# SOURCE INFORMATION:
§ §

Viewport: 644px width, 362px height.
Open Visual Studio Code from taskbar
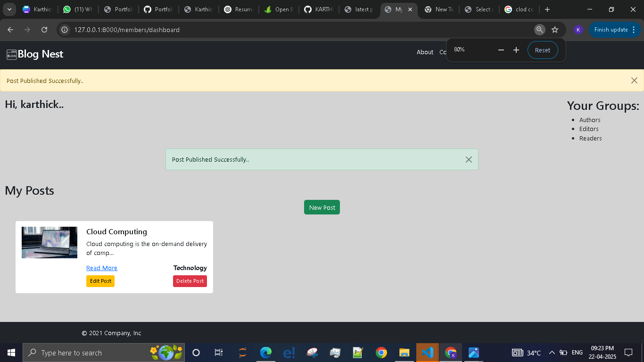[x=427, y=353]
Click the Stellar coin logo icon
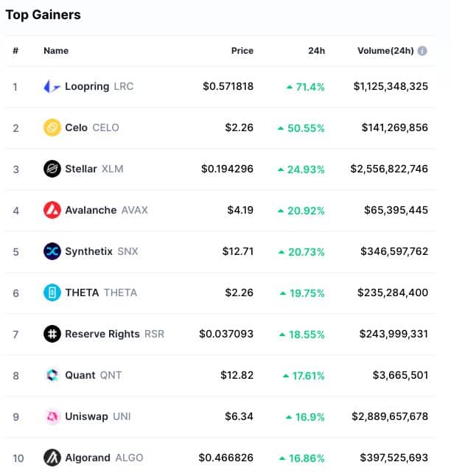451x476 pixels. pyautogui.click(x=52, y=169)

§ §

# WORK INSTRUCTION:
Reproduce the data in full. Do not carry over any picture.

# SOLVED PROBLEM:
Viewport: 644px width, 362px height.
Open Visual Studio Code from taskbar
[x=427, y=353]
Click the Stellar coin logo icon
451x476 pixels. pyautogui.click(x=52, y=169)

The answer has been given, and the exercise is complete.